• **Work instruction**
In the records that follow, how many lines contain the word "Given"? Give only that figure.

[Collected data]
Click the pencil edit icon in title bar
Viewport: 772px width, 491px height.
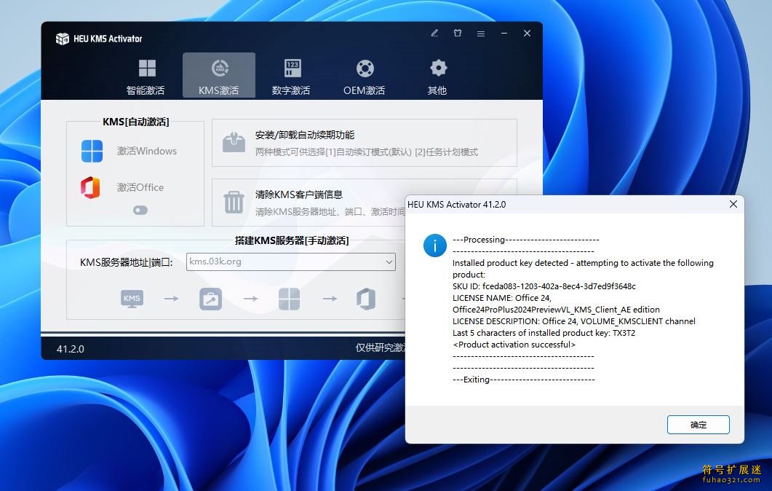point(434,34)
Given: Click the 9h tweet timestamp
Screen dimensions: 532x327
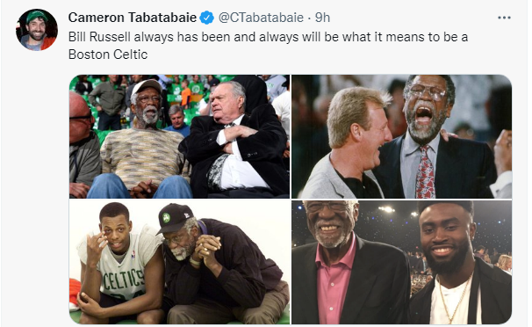Looking at the screenshot, I should click(322, 18).
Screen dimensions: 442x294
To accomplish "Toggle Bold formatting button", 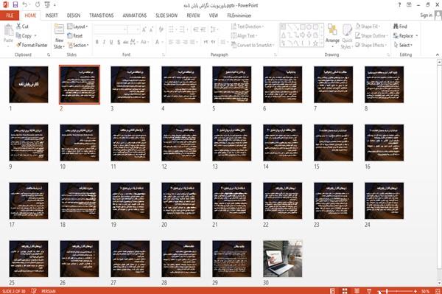I will pos(97,42).
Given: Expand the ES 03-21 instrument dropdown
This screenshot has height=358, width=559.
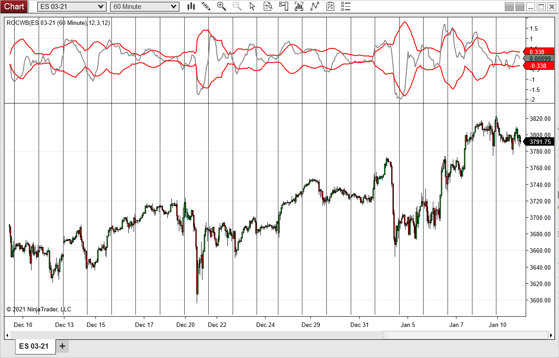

• **Answer for the task**
2